Back Massage: What You Need To Learn

Back Massage

A back massage is often called a back rub. It is given by stroking the hands across a person’s neck, shoulders, back, and buttocks. A back rub is important for people who spend a lot of time in bed.

Whether it’s a simple shoulder rub or a deep massage of the upper and lower back, a back massage relieves stress and optimizes relaxation. And while nothing can replace the attentions of a trained and certified massage therapist, a few masterful strokes incorporated into a home rub routine can be surprisingly effective. You’ll find it’s easy to do.

The Benefits of Back Massage
Everyone will derive enormous benefits from back massage, irrespective of age. You will be amazed at the number of ‘knots’ that are discovered during a back treatment. Poor posture, physical or emotional stress, maintaining an unaccustomed position for too long (e.g. gardening), too much sport, excessive studying or a sedentary lifestylr are just some of the factors that can give rise to problems.

Many people will experience a back problem at some time in their life and many back conditions are responsive to massage. However, if the back pain is severe and persistent then always consult a doctor or a fully qualified osteopath. Realignment of the vertebrae may be necessary.

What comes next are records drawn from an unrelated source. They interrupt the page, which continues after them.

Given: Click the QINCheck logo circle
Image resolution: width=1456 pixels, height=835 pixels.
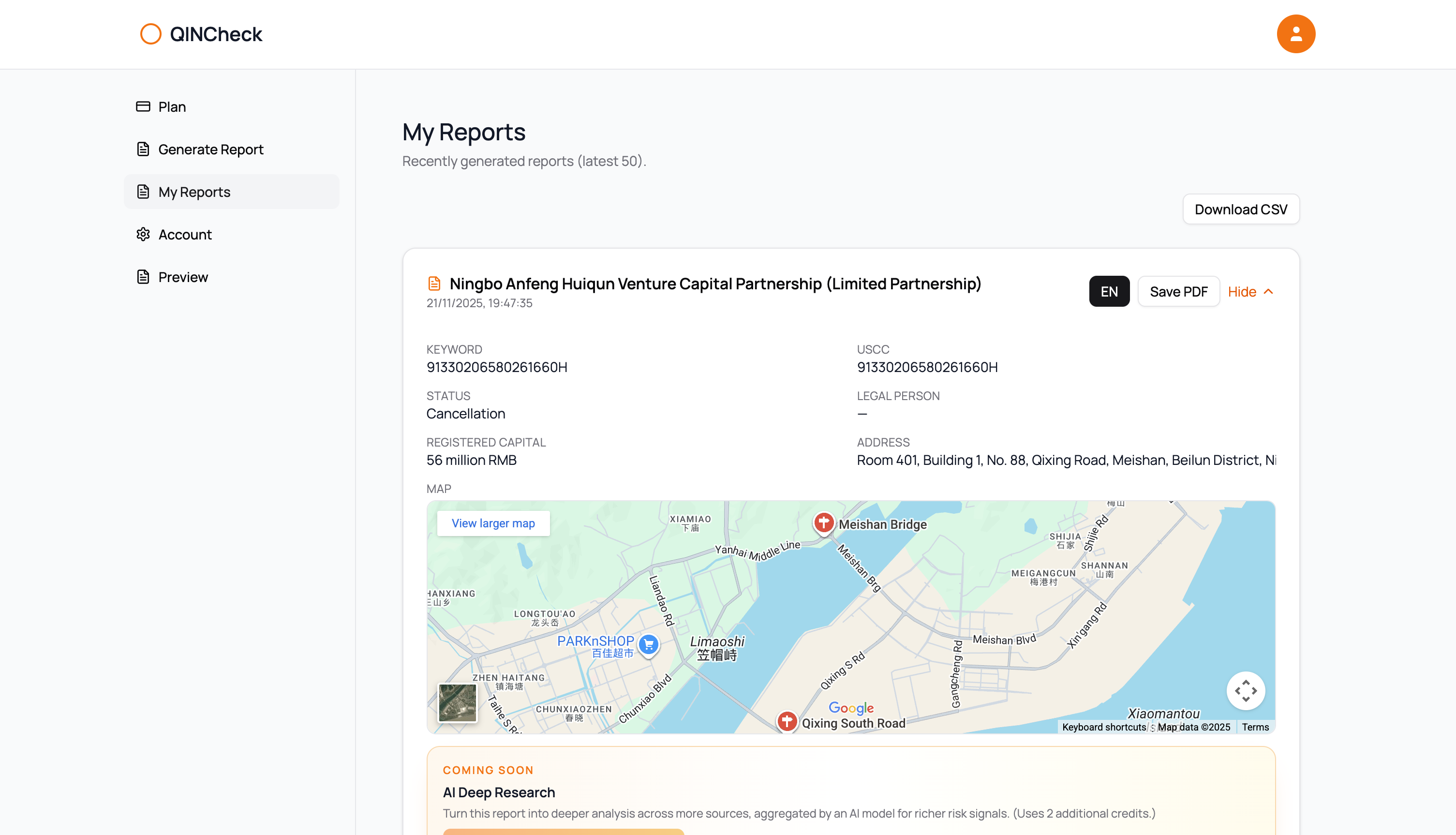Looking at the screenshot, I should coord(151,34).
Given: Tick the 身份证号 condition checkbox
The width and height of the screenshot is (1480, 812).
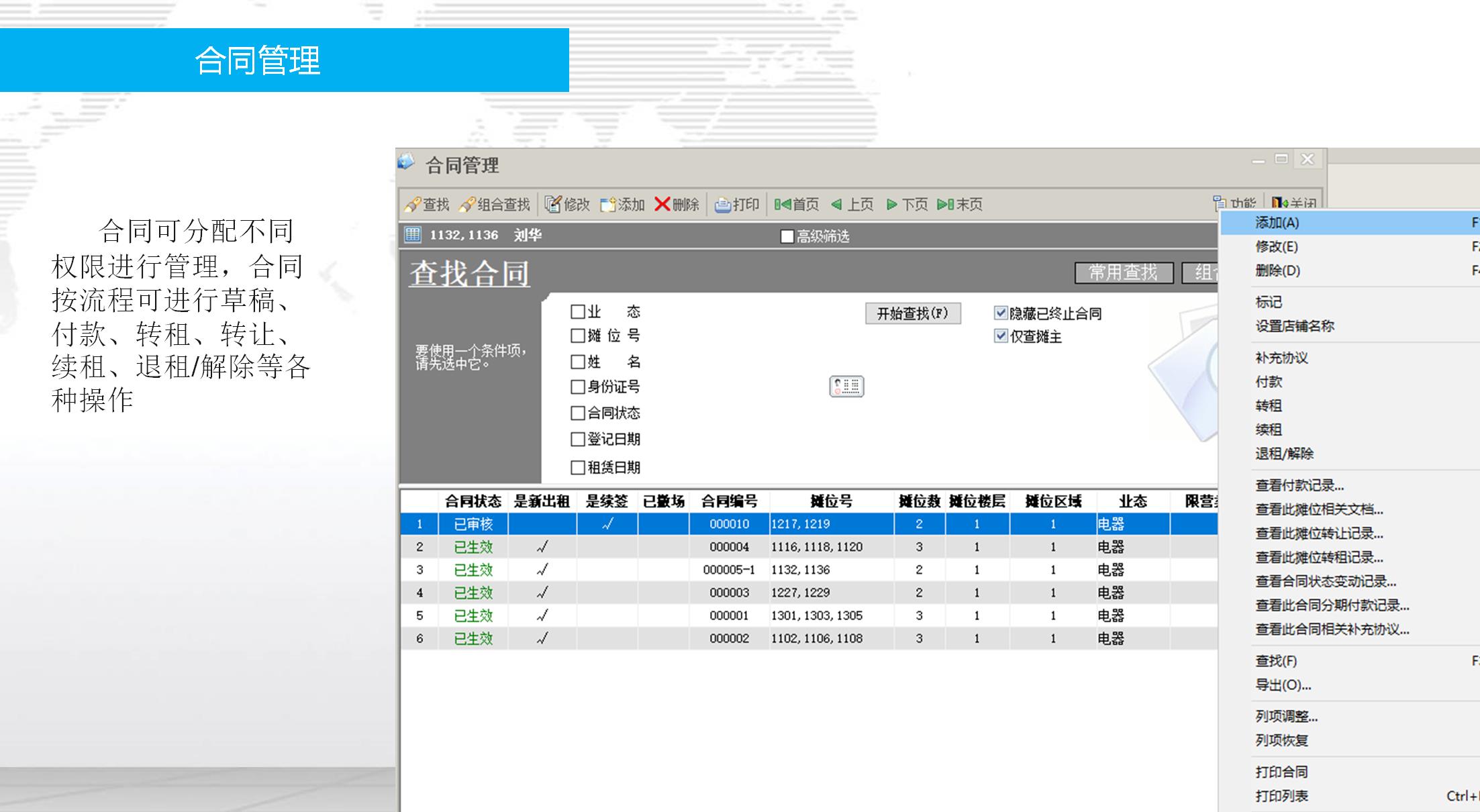Looking at the screenshot, I should pyautogui.click(x=577, y=387).
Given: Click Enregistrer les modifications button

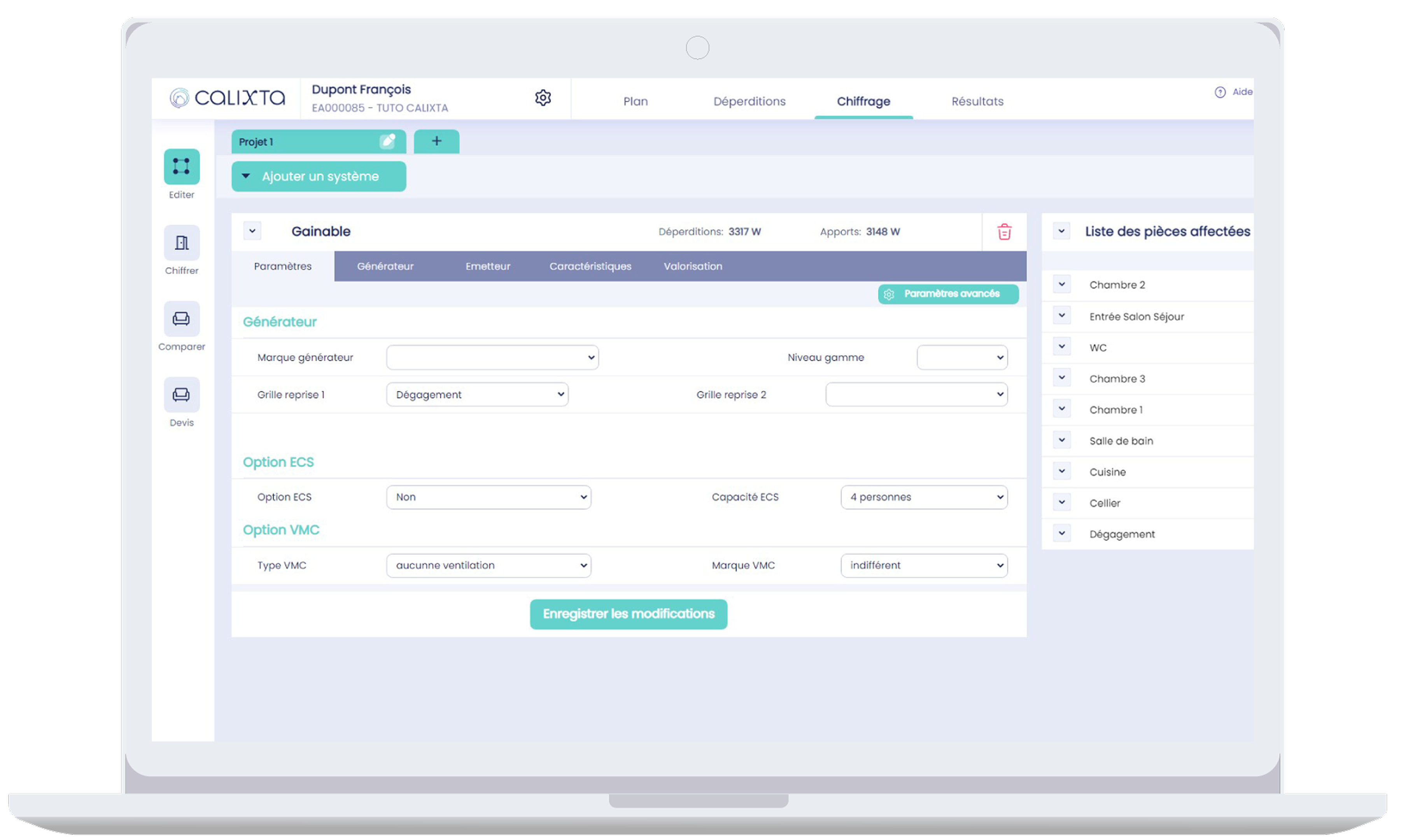Looking at the screenshot, I should pyautogui.click(x=628, y=614).
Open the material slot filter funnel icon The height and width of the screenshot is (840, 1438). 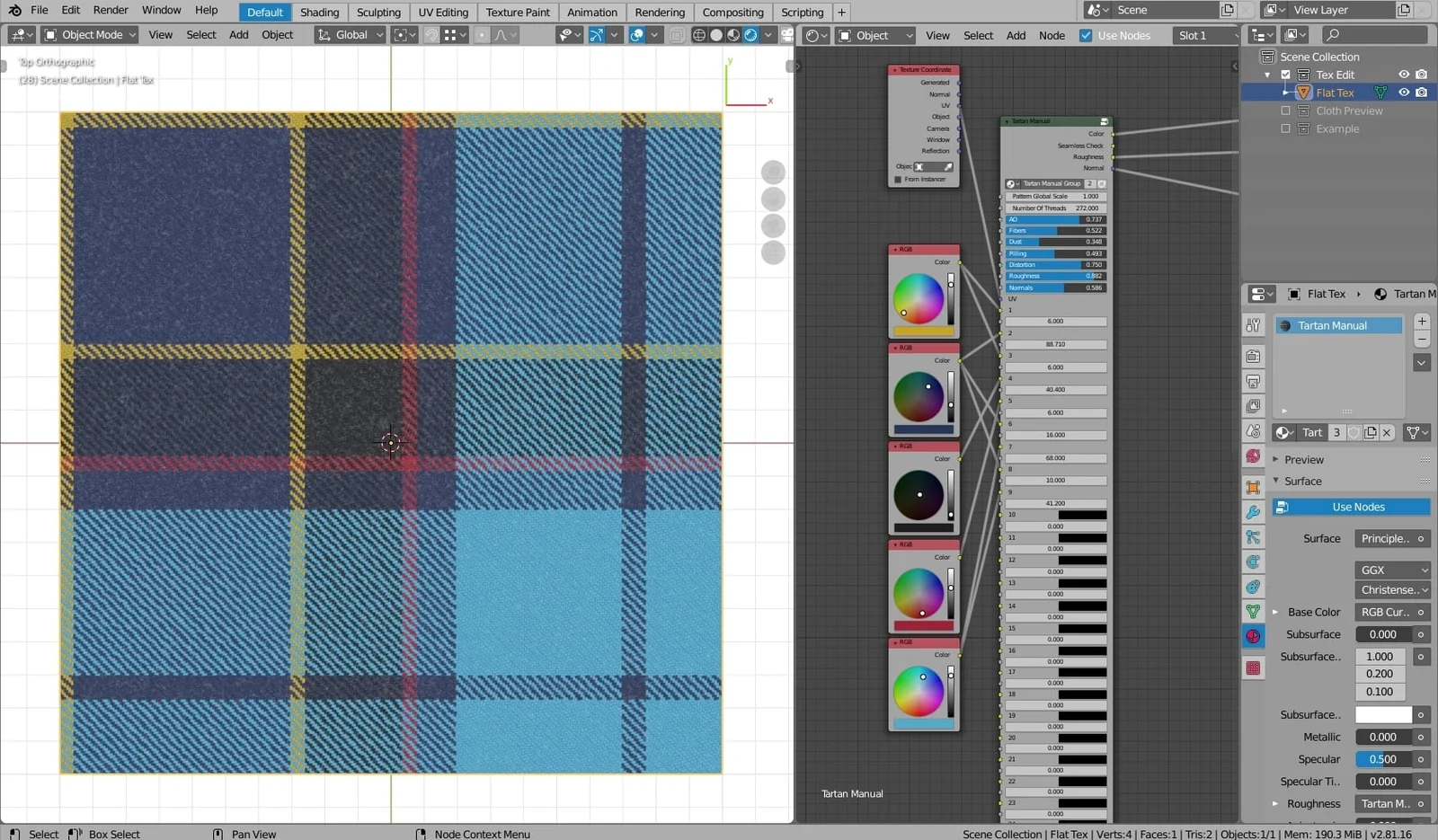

How to Give a Back Massage
Before You Begin
Prior to having a massage, a hot bath or shower is an ideal way to begin the relaxation process. Scented candles can add to the atmosphere, as long as they do not conflict with any essential oils that might be used during the massage. Wear some loose-fitting clothes and use an edible oil, such as almond oil, because the skin soaks it up and can be friendlier to your body then a petroleum-based one. Ideally it is better if the person receiving the massage has no shirt on but it can be done through clothing as well, however oil is not recommended if that is the case.

Massage to Relieve Back Pain
Mentioned below are few steps, which detail back massage techniques for relieving back pain.

Ask the person to lie face-down on a flat surface, with his head turned to one side. Avoid straining your back when you giving a massage. Stand or kneel beside the lying person.
Put a small amount of warm lotion on your hands. Rub your hands together so the lotion is spread evenly on your hands. Place one hand on the lower back and one hand between the shoulder blades, over the heart.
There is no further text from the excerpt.